# Start of GIVEN PASSAGE

- Genre: Heavy metal
- Dates: Mid-October
- Locations: Saitama Super Arena in Saitama City, Makuhari Messe in Chiba City, Zepp Osaka in Osaka, Osaka-jo Hall in Osaka, Kobe World Kinen Hall in Kobe
- Years active: 2006-2017, 2023, 2025
- Website: Loud Park

= Loud Park Festival =

Annual heavy metal festival in Japan

The Loud Park Festival (ラウドパーク, Raudo Pāku) is a heavy metal festival held annually at Saitama Super Arena in Saitama City or Makuhari Messe in Chiba City, Japan. It's one of the biggest heavy metal festivals in Japan.

The festival has featured both Japanese and international performers such as DragonForce, Judas Priest, Megadeth, Slayer, Circus Maximus, Napalm Death, Angra, Loudness, Anthem, United, Outrage, Galneryus, Dir En Grey and Babymetal.

In 2018, it was announced that the event will not be held that year and will be discontinued "due to various circumstances", but had plans to return in the future.

# End of GIVEN PASSAGE
# Start of GIVEN DATA

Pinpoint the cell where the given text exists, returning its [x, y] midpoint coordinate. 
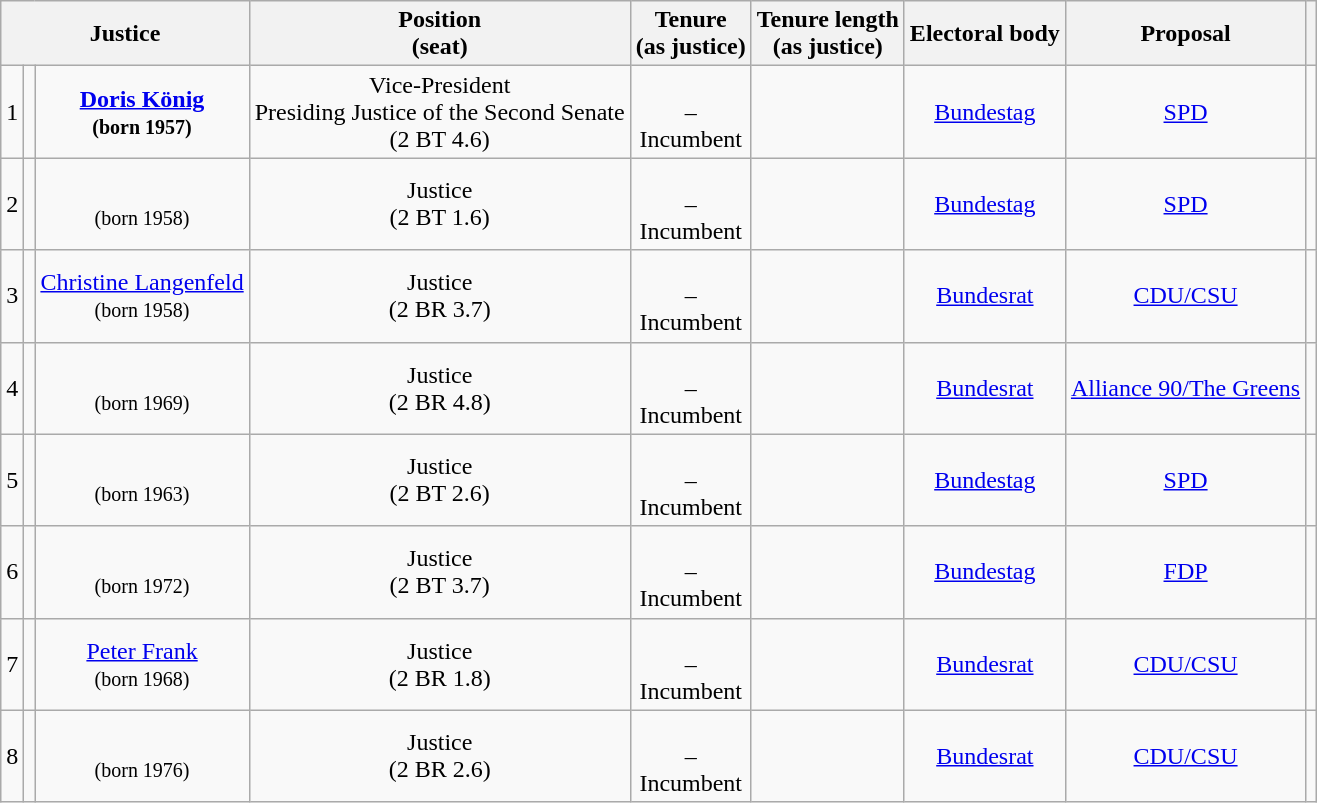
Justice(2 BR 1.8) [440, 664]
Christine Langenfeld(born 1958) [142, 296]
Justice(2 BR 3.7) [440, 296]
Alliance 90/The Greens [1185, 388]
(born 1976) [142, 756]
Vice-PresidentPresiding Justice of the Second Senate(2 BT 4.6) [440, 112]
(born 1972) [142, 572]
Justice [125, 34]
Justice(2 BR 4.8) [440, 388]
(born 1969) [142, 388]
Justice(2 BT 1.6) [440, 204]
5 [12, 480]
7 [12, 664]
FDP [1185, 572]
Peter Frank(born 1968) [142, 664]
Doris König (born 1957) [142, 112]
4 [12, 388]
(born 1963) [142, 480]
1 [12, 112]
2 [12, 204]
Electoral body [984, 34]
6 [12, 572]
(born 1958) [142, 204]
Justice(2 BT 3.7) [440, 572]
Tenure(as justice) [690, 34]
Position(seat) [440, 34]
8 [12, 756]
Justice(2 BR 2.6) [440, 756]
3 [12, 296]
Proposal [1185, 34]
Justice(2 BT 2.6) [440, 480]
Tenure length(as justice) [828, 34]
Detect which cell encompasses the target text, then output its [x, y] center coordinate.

# End of GIVEN DATA
# Start of GIVEN DATA

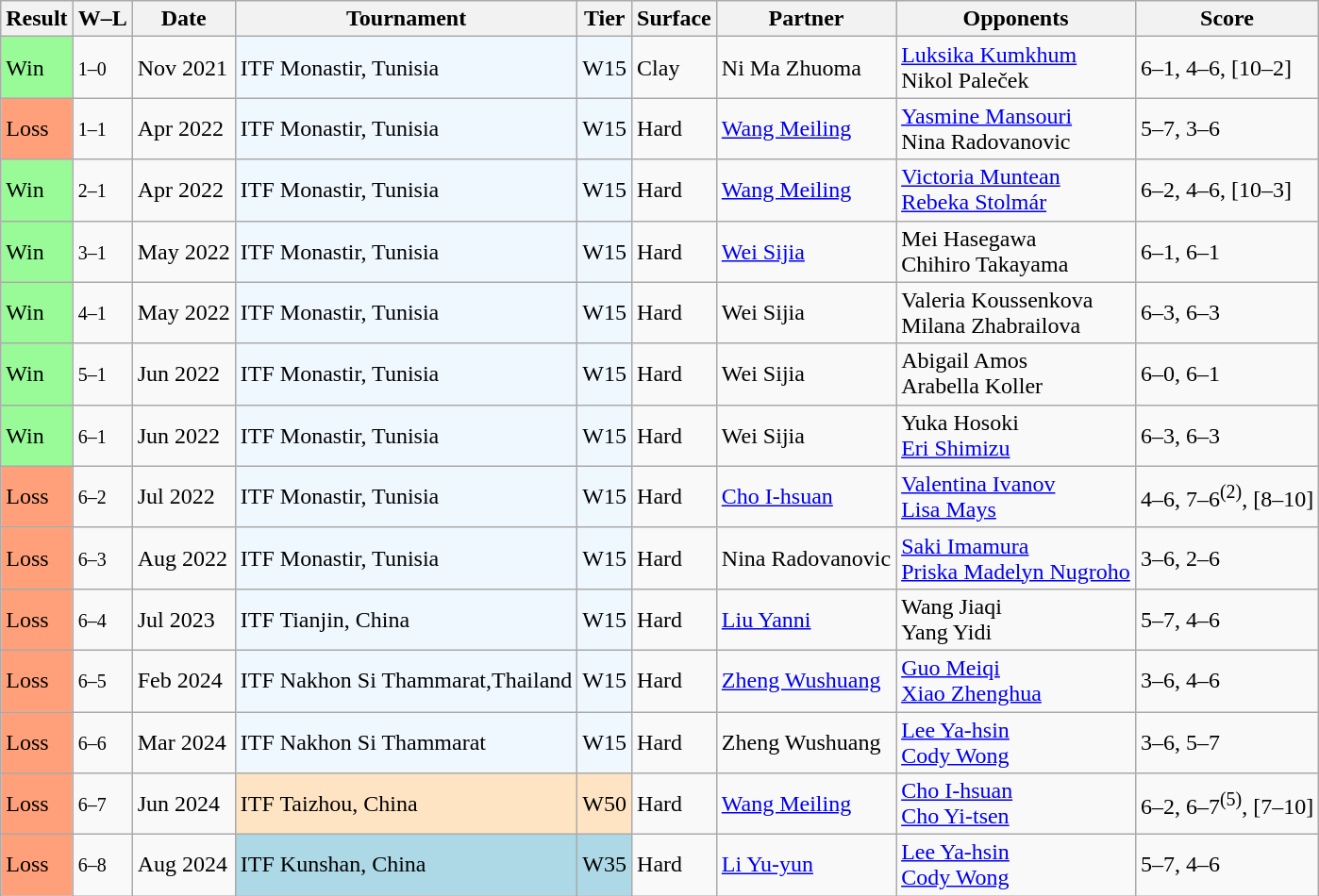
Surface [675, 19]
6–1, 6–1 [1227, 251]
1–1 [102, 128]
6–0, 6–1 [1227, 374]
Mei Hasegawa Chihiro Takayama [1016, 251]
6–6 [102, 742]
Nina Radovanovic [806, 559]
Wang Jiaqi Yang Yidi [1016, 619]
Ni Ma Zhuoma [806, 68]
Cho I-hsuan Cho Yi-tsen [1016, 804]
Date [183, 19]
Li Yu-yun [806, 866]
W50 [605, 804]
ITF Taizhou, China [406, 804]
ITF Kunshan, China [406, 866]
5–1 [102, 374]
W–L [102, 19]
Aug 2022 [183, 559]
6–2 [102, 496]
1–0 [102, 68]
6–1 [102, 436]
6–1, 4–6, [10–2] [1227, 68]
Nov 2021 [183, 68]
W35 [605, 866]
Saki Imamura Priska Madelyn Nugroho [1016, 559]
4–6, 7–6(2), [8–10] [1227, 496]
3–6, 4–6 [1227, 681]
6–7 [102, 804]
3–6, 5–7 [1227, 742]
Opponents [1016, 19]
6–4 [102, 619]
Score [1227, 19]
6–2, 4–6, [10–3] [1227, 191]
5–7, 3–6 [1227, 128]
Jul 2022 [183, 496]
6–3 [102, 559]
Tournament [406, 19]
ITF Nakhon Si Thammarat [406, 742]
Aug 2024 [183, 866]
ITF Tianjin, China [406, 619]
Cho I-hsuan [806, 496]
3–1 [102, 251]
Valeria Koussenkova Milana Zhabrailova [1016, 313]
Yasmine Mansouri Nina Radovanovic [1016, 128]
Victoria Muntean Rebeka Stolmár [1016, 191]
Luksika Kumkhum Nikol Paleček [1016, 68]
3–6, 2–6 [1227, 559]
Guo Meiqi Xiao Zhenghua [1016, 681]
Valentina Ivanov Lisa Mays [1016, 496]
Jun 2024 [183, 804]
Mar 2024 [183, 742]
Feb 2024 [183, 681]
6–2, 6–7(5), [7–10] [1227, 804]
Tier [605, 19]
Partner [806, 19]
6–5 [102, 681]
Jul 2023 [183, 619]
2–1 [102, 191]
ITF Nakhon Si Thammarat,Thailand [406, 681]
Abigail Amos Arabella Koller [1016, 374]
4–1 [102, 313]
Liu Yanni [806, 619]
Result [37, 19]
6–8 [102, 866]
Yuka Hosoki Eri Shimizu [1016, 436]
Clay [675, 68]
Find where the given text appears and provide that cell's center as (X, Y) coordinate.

# End of GIVEN DATA

● TASKS FOR THIS EXERCISE:
**a)** Answer these from the Loud Park page:
(i) Which venue in Saitama City hosts the festival?
(ii) When in the year is the festival held?
(iii) In what year was it announced that the event would not be held that year?
**b)** From the Loud Park page, quote the stretch from "Annual heavy metal" through "festivals in Japan.".

● RESPONSES FOR EACH TASK:
**a)**
(i) Saitama Super Arena
(ii) Mid-October
(iii) 2018

**b)**
Annual heavy metal festival in Japan

The Loud Park Festival (ラウドパーク, Raudo Pāku) is a heavy metal festival held annually at Saitama Super Arena in Saitama City or Makuhari Messe in Chiba City, Japan. It's one of the biggest heavy metal festivals in Japan.